By 2030 Planet Earth will have to produce 50 percent more food than we currently produce in order to feed the projected world population at that time.

That level of food production, which will have to come on less land and with less people farming is sobering, if not daunting. The assessment didn’t come from anyone in the farming or food business, it came from Ralf Sudoff, head of the United Nations World Food Program.

Speaking at Bayer CropScience’s annual press conference, the outgoing CEO of the company said technology, how we adopt it and use it in agriculture, is a critical factor in our ability to meet the future global demand for food.

“In the future, hunger will not only be a question of equitable distribution (as it is today).
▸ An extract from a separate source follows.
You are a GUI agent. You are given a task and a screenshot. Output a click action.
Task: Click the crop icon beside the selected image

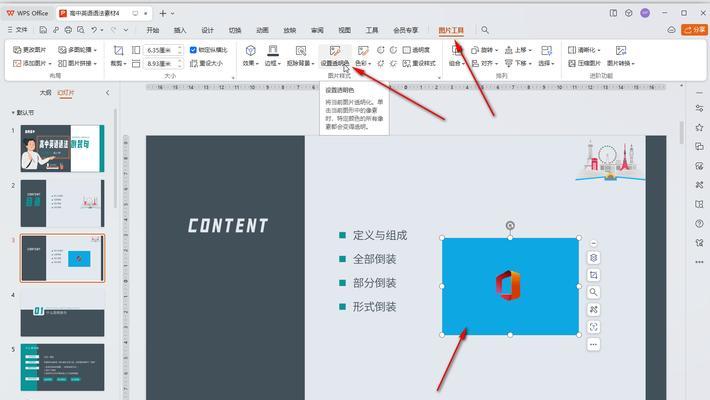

It will increasingly be the case that there isn’t enough food to distribute,” Friedrich Berschauer says.

Global acceptance and wise use of current and future technologies are critical factors in whether farmers will be able to meet the daunting challenge of feeding an expected 8.5 billion people by the year 2030.

By 2030, India will replace China as the world’s most populous country. Both countries are not only growing rapidly, but the middle class is growing quickly, providing greater demand for better food and fiber. So, not only will the total number of people to feed increase, but so will their demands for food, fiber and energy.

“I firmly believe world population will continue to increase and continue to pressure farmers to produce more and more food on less land. When you factor in climate change and other naturally occurring factors, it is clear meeting the food challenges of the future will require the global agriculture community to embrace all modern and safe technologies in a responsible way,” the German leader says.